Following up on last week’s announcement that Biyi Bandele’s “Half Of A Yellow Sun” – a film adaptation of celebrated author Chimamanda Ngozi Adichie’s Orange Prize-winning novel of the same name – has finally been cleared by the Nigerian Film and Video Censors Board, for local release, after almost 3 months in Limbo.
The announcement didn’t include a date that the film will eventually be released now that it’s been approved for release; but we’ve learned today that its theatrical debut in Nigeria is now set for August 1.
The film’s producers and Nigerian distributor FilmOne Distribution, released a statement on the film’s Censors Board clearance, which included a mention of a release date:
Shareman Media and FilmOne Distribution are happy to announce that the highly anticipated movie, Half of a Yellow Sun has been certified for theatrical release in Nigeria. The movie, starring BAFTA award-winning and Oscar-nominated actor Chiwetel Ejiofor, BAFTA award-winning actress Thandie Newton, Anika Noni Rose, AMAA winners Genevieve Nnaji and Onyeka Onwenu, Zack Orji, and O.C. Ukeje has been opened to audiences in Australia, New Zealand, the UK and USA. Following the certification by the National Film and Video Censors Board, the movie will be available in cinemas across Nigeria from the 1st of August 2014. With world-wide rave reviews and critical acclaim, this silky love tale has thrilled movie audiences everywhere. Half of a Yellow Sun is now set to strike a special chord with every Nigerian. The producers and distributors of this landmark movie would like to particularly thank all Nigerians for their patience and support
According to the Board’s Corporate Affairs representative, Caesar Kagho, the film has been approved with an “18” rating, which, based on my research, is the equivalent of an “R” rating here in the USA, which matches what the MPAA rated it for USA release.

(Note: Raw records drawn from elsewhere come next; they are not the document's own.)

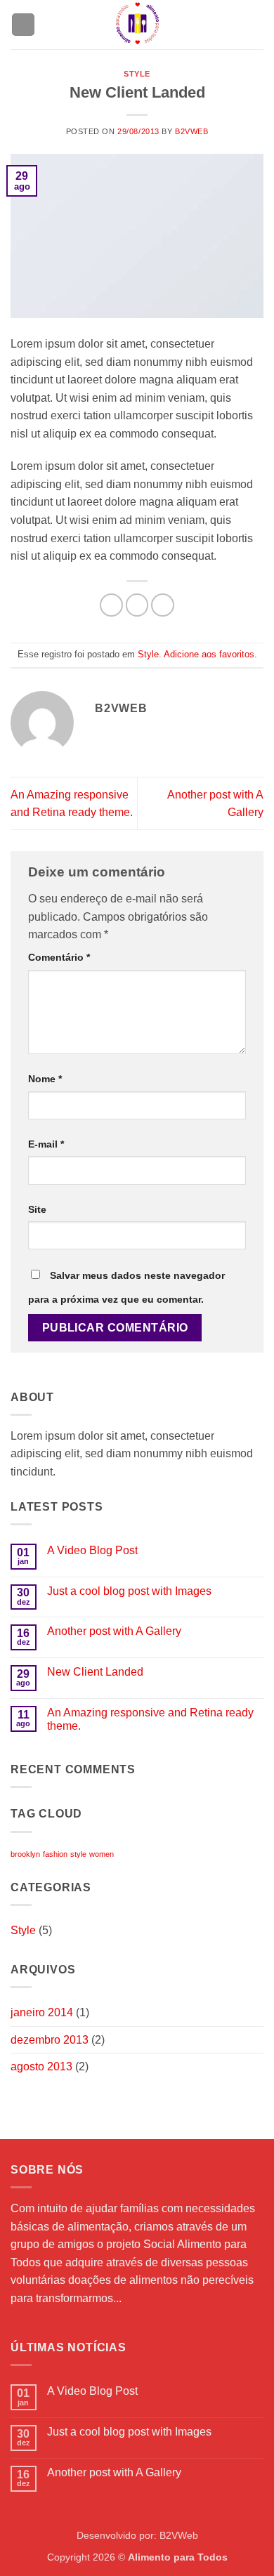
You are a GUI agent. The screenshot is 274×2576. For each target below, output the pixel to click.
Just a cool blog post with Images (129, 1591)
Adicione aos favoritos (209, 654)
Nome (45, 1078)
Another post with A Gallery (114, 1631)
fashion (55, 1854)
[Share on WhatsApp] (111, 605)
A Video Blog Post (92, 1550)
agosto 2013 (41, 2066)
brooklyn (25, 1854)
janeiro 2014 (42, 2012)
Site (37, 1209)
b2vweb (191, 131)
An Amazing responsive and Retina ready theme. (150, 1719)
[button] (23, 25)
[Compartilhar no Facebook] (137, 605)
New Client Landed (95, 1672)
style (78, 1854)
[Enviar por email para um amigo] (162, 605)
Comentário (59, 957)
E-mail (46, 1144)
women (101, 1854)
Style (137, 74)
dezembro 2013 (50, 2040)
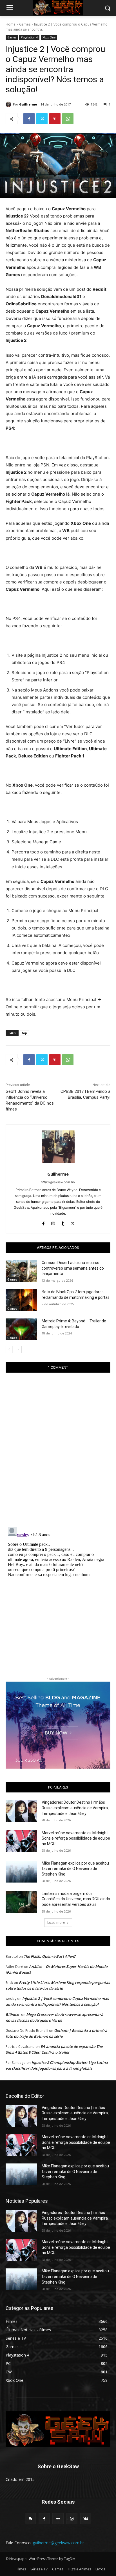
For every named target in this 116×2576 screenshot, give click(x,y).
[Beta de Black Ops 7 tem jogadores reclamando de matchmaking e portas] (21, 1300)
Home (10, 24)
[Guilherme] (9, 104)
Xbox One (49, 37)
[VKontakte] (85, 2518)
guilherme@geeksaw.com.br (58, 2542)
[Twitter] (42, 118)
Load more (56, 1922)
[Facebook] (29, 118)
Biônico (12, 2014)
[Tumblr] (63, 1222)
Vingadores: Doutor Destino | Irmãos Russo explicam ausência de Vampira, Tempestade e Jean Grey (75, 1807)
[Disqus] (58, 1450)
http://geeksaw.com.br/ (58, 1182)
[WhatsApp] (67, 118)
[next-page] (18, 1349)
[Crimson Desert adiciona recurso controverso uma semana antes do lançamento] (21, 1271)
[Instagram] (53, 1222)
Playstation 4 (29, 37)
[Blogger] (30, 2518)
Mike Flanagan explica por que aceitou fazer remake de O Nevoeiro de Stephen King (75, 1868)
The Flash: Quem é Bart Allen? (49, 1956)
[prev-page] (9, 1349)
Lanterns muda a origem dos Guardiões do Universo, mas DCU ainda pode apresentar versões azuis (76, 1899)
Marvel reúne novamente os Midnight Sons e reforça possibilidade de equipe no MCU (76, 1838)
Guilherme (28, 104)
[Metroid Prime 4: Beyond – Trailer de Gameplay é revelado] (21, 1329)
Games (24, 24)
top (24, 1033)
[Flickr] (57, 2518)
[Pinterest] (55, 118)
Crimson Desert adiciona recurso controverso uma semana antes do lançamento (73, 1268)
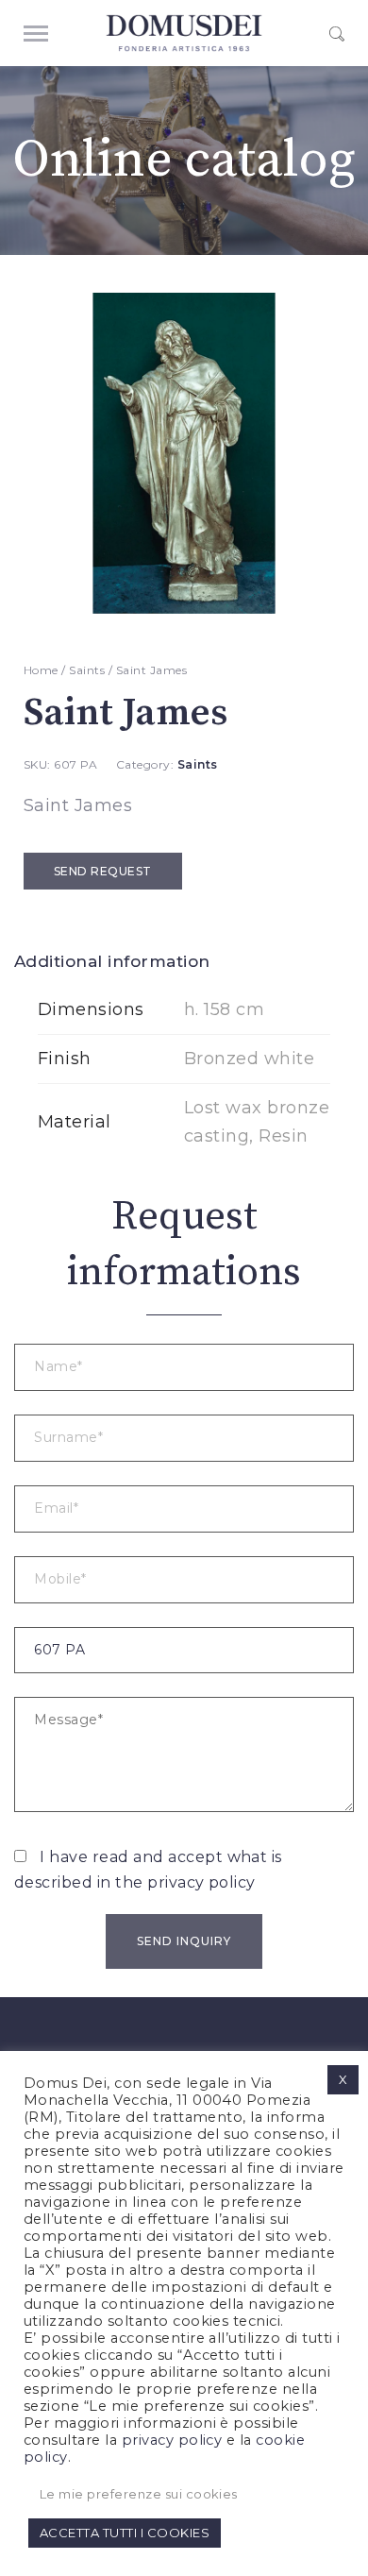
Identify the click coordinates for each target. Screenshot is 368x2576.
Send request (103, 871)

This news comes over 2 months after the film was initially set to open in Nigerian theaters (it’s already been released in the USA and the UK, and is already available on home video in both regions).

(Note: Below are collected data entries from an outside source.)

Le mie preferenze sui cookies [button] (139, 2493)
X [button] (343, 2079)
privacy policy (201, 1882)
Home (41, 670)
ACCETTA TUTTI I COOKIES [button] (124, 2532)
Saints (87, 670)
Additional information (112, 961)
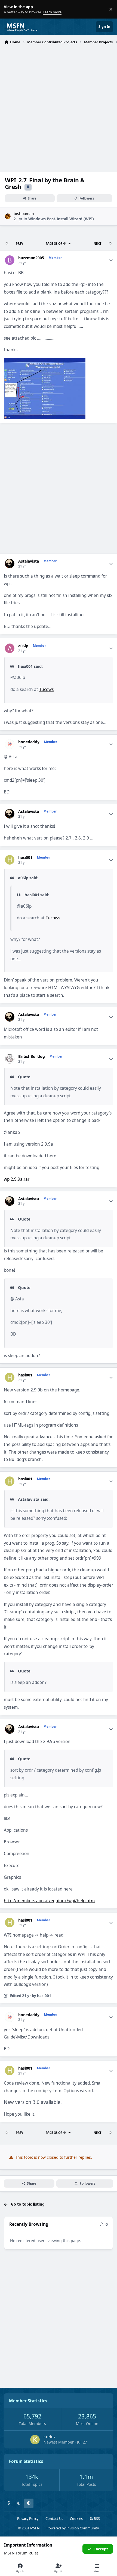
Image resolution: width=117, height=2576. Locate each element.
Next (97, 243)
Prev (19, 243)
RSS (96, 2518)
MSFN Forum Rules (21, 2553)
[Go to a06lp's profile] (9, 648)
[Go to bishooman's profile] (8, 216)
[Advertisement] (58, 107)
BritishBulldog (31, 1056)
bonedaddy (28, 741)
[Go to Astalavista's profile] (9, 563)
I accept (100, 2548)
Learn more (10, 9)
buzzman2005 (31, 257)
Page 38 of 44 (56, 243)
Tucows (46, 689)
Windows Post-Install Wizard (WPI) (61, 218)
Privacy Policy (27, 2518)
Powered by (73, 2528)
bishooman (24, 213)
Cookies (76, 2518)
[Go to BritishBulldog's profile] (9, 1059)
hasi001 (25, 857)
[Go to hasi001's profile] (9, 860)
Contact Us (54, 2518)
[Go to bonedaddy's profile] (9, 744)
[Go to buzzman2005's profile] (9, 260)
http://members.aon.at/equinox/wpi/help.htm (49, 1901)
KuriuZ (50, 2436)
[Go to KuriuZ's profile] (35, 2439)
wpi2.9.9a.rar (16, 1179)
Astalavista (28, 561)
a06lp (23, 646)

It was to open in Nigeria, where the film is set, on Friday, April 25, but that didn’t happen, as its release date was postponed, and has since been delayed, due to “delays in getting certification from Nigerian Film and Video Censors Board.”
Government censors said that they delayed the release of the film because “it might incite violence in the country” given its subject matter – specifically, a scene that details a massacre at a northern Nigerian airport – in light of current political turmoil within the country.
What led to the film’s eventual Census Board approval isn’t yet public information. It was previously reported that the bureau wanted certain scenes cut from the film in order for approval to be granted. So maybe we are to assume that the producers of the film accepted the compromise.